Lay out every one of the rows below as a numbered list, skipping any blank lines.

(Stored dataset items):
────

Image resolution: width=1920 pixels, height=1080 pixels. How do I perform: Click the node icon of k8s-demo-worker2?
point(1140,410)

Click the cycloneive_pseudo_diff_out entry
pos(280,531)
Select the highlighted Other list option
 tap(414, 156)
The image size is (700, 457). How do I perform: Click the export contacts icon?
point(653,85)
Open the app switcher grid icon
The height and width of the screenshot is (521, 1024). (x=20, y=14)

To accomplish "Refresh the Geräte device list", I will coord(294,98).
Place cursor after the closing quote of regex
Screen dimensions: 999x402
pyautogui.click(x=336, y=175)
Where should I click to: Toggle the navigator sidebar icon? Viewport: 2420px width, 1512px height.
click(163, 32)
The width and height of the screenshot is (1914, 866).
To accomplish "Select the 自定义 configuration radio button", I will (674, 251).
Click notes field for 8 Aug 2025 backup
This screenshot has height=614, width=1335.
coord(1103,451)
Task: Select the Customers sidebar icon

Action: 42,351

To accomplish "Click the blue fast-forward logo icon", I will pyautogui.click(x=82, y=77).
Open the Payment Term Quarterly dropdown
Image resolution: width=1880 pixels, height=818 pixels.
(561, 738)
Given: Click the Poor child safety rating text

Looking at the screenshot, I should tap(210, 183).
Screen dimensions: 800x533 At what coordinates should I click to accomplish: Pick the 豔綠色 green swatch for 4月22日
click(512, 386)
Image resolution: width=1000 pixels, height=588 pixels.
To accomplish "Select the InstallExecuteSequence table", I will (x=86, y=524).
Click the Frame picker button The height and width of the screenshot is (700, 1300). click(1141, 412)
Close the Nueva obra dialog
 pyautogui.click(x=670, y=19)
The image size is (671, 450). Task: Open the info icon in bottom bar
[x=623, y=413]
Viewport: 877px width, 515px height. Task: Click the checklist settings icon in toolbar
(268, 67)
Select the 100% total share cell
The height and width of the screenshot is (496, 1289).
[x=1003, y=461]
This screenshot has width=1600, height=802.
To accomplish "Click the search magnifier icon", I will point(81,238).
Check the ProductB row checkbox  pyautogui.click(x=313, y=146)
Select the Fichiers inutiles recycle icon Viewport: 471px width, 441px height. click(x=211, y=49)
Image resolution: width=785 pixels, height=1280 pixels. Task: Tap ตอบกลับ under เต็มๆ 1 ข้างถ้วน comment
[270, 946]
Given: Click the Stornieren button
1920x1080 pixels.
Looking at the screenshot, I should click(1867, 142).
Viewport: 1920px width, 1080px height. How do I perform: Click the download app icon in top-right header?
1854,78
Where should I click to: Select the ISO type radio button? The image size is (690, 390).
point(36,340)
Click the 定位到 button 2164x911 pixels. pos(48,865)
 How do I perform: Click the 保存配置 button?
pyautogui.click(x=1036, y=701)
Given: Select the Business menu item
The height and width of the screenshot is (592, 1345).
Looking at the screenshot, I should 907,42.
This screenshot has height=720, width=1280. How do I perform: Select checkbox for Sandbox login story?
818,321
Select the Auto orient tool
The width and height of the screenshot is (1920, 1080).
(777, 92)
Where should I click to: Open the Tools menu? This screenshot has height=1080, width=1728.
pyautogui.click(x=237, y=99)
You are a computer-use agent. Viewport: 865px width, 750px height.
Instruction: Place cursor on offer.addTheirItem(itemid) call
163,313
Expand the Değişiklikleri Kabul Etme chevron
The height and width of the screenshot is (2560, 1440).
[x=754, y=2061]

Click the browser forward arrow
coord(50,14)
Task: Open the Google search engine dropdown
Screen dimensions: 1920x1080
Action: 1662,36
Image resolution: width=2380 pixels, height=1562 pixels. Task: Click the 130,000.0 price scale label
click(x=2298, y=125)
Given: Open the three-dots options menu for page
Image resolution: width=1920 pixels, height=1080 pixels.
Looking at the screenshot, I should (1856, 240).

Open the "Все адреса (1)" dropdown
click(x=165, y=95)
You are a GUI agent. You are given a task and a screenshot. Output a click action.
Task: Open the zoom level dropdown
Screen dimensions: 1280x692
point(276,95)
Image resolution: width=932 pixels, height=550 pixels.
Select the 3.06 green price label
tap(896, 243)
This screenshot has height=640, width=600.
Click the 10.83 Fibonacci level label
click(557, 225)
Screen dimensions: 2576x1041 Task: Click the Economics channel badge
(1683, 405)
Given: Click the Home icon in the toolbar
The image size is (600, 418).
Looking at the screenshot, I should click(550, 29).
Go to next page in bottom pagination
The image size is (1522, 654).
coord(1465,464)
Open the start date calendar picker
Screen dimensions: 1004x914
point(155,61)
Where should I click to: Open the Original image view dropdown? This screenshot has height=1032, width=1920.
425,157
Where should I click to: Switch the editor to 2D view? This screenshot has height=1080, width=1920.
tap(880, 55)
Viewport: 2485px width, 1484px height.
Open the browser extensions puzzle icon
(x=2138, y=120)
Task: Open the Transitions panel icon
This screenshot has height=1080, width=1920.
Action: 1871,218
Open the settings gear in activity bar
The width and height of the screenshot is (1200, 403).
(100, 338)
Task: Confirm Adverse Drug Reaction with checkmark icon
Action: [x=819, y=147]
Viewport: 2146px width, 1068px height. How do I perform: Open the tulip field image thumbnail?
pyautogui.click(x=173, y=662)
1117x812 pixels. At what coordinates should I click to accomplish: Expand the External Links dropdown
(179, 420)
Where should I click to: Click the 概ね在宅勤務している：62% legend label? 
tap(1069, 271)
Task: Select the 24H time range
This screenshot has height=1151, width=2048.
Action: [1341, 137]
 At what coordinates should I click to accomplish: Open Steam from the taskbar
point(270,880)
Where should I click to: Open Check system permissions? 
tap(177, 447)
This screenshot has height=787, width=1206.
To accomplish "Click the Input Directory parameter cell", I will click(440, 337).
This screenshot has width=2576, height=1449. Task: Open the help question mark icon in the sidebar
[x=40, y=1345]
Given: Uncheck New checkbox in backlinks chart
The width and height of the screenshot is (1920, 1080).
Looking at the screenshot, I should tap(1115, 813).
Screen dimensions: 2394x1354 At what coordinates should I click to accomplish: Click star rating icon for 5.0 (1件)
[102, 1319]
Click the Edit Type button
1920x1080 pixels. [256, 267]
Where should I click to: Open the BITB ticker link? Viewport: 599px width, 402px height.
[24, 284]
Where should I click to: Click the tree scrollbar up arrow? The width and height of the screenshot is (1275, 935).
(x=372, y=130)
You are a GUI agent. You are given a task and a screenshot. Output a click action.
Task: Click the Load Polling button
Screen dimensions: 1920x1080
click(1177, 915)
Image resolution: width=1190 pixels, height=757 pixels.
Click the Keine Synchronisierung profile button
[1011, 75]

────

(ANSWER TO THIS EXERCISE):
1. Image resolution: width=1920 pixels, height=1080 pixels. How do I perform: Click the node icon of k8s-demo-worker2?
2. point(1140,410)
3. Click the cycloneive_pseudo_diff_out entry
4. pos(280,531)
5. Select the highlighted Other list option
6.  tap(414, 156)
7. The image size is (700, 457). How do I perform: Click the export contacts icon?
8. point(653,85)
9. Open the app switcher grid icon
10. The height and width of the screenshot is (521, 1024). (x=20, y=14)
11. To accomplish "Refresh the Geräte device list", I will coord(294,98).
12. Place cursor after the closing quote of regex
13. Screen dimensions: 999x402
14. pyautogui.click(x=336, y=175)
15. Where should I click to: Toggle the navigator sidebar icon? Viewport: 2420px width, 1512px height.
16. click(163, 32)
17. The width and height of the screenshot is (1914, 866).
18. To accomplish "Select the 自定义 configuration radio button", I will (674, 251).
19. Click notes field for 8 Aug 2025 backup
20. This screenshot has height=614, width=1335.
21. coord(1103,451)
22. Task: Select the Customers sidebar icon
23. Action: 42,351
24. To accomplish "Click the blue fast-forward logo icon", I will pyautogui.click(x=82, y=77).
25. Open the Payment Term Quarterly dropdown
26. Image resolution: width=1880 pixels, height=818 pixels.
27. (561, 738)
28. Given: Click the Poor child safety rating text
29. Looking at the screenshot, I should tap(210, 183).
30. Screen dimensions: 800x533 At what coordinates should I click to accomplish: Pick the 豔綠色 green swatch for 4月22日
31. click(512, 386)
32. Image resolution: width=1000 pixels, height=588 pixels.
33. To accomplish "Select the InstallExecuteSequence table", I will (x=86, y=524).
34. Click the Frame picker button The height and width of the screenshot is (700, 1300). click(1141, 412)
35. Close the Nueva obra dialog
36.  pyautogui.click(x=670, y=19)
37. The image size is (671, 450). Task: Open the info icon in bottom bar
38. [x=623, y=413]
39. Viewport: 877px width, 515px height. Task: Click the checklist settings icon in toolbar
40. (268, 67)
41. Select the 100% total share cell
42. The height and width of the screenshot is (496, 1289).
43. [x=1003, y=461]
44. This screenshot has width=1600, height=802.
45. To accomplish "Click the search magnifier icon", I will point(81,238).
46. Check the ProductB row checkbox  pyautogui.click(x=313, y=146)
47. Select the Fichiers inutiles recycle icon Viewport: 471px width, 441px height. click(x=211, y=49)
48. Image resolution: width=785 pixels, height=1280 pixels. Task: Tap ตอบกลับ under เต็มๆ 1 ข้างถ้วน comment
49. [270, 946]
50. Given: Click the Stornieren button
51. 1920x1080 pixels.
52. Looking at the screenshot, I should click(1867, 142).
53. Viewport: 1920px width, 1080px height. How do I perform: Click the download app icon in top-right header?
54. 1854,78
55. Where should I click to: Select the ISO type radio button? The image size is (690, 390).
56. point(36,340)
57. Click the 定位到 button 2164x911 pixels. pos(48,865)
58.  How do I perform: Click the 保存配置 button?
59. pyautogui.click(x=1036, y=701)
60. Given: Select the Business menu item
61. The height and width of the screenshot is (592, 1345).
62. Looking at the screenshot, I should 907,42.
63. This screenshot has height=720, width=1280. How do I perform: Select checkbox for Sandbox login story?
64. 818,321
65. Select the Auto orient tool
66. The width and height of the screenshot is (1920, 1080).
67. (777, 92)
68. Where should I click to: Open the Tools menu? This screenshot has height=1080, width=1728.
69. pyautogui.click(x=237, y=99)
70. You are a computer-use agent. Viewport: 865px width, 750px height.
71. Instruction: Place cursor on offer.addTheirItem(itemid) call
72. 163,313
73. Expand the Değişiklikleri Kabul Etme chevron
74. The height and width of the screenshot is (2560, 1440).
75. [x=754, y=2061]
76. Click the browser forward arrow
77. coord(50,14)
78. Task: Open the Google search engine dropdown
79. Screen dimensions: 1920x1080
80. Action: 1662,36
81. Image resolution: width=2380 pixels, height=1562 pixels. Task: Click the 130,000.0 price scale label
82. click(x=2298, y=125)
83. Given: Open the three-dots options menu for page
84. Image resolution: width=1920 pixels, height=1080 pixels.
85. Looking at the screenshot, I should (1856, 240).
86. Open the "Все адреса (1)" dropdown
87. click(x=165, y=95)
88. You are a GUI agent. You are given a task and a screenshot. Output a click action.
89. Task: Open the zoom level dropdown
90. Screen dimensions: 1280x692
91. point(276,95)
92. Image resolution: width=932 pixels, height=550 pixels.
93. Select the 3.06 green price label
94. tap(896, 243)
95. This screenshot has height=640, width=600.
96. Click the 10.83 Fibonacci level label
97. click(557, 225)
98. Screen dimensions: 2576x1041 Task: Click the Economics channel badge
99. (1683, 405)
100. Given: Click the Home icon in the toolbar
101. The image size is (600, 418).
102. Looking at the screenshot, I should click(550, 29).
103. Go to next page in bottom pagination
104. The image size is (1522, 654).
105. coord(1465,464)
106. Open the start date calendar picker
107. Screen dimensions: 1004x914
108. point(155,61)
109. Where should I click to: Open the Original image view dropdown? This screenshot has height=1032, width=1920.
110. 425,157
111. Where should I click to: Switch the editor to 2D view? This screenshot has height=1080, width=1920.
112. tap(880, 55)
113. Viewport: 2485px width, 1484px height.
114. Open the browser extensions puzzle icon
115. (x=2138, y=120)
116. Task: Open the Transitions panel icon
117. This screenshot has height=1080, width=1920.
118. Action: 1871,218
119. Open the settings gear in activity bar
120. The width and height of the screenshot is (1200, 403).
121. (100, 338)
122. Task: Confirm Adverse Drug Reaction with checkmark icon
123. Action: [x=819, y=147]
124. Viewport: 2146px width, 1068px height. How do I perform: Open the tulip field image thumbnail?
125. pyautogui.click(x=173, y=662)
126. 1117x812 pixels. At what coordinates should I click to accomplish: Expand the External Links dropdown
127. (179, 420)
128. Where should I click to: Click the 概ね在宅勤務している：62% legend label? 
129. tap(1069, 271)
130. Task: Select the 24H time range
131. This screenshot has height=1151, width=2048.
132. Action: [1341, 137]
133.  At what coordinates should I click to accomplish: Open Steam from the taskbar
134. point(270,880)
135. Where should I click to: Open Check system permissions? 
136. tap(177, 447)
137. This screenshot has height=787, width=1206.
138. To accomplish "Click the Input Directory parameter cell", I will click(440, 337).
139. This screenshot has width=2576, height=1449. Task: Open the help question mark icon in the sidebar
140. [x=40, y=1345]
141. Given: Uncheck New checkbox in backlinks chart
142. The width and height of the screenshot is (1920, 1080).
143. Looking at the screenshot, I should tap(1115, 813).
144. Screen dimensions: 2394x1354 At what coordinates should I click to accomplish: Click star rating icon for 5.0 (1件)
145. [102, 1319]
146. Click the Edit Type button
147. 1920x1080 pixels. [256, 267]
148. Where should I click to: Open the BITB ticker link? Viewport: 599px width, 402px height.
149. [24, 284]
150. Where should I click to: Click the tree scrollbar up arrow? The width and height of the screenshot is (1275, 935).
151. (x=372, y=130)
152. You are a GUI agent. You are given a task and a screenshot. Output a click action.
153. Task: Click the Load Polling button
154. Screen dimensions: 1920x1080
155. click(1177, 915)
156. Image resolution: width=1190 pixels, height=757 pixels.
157. Click the Keine Synchronisierung profile button
158. [1011, 75]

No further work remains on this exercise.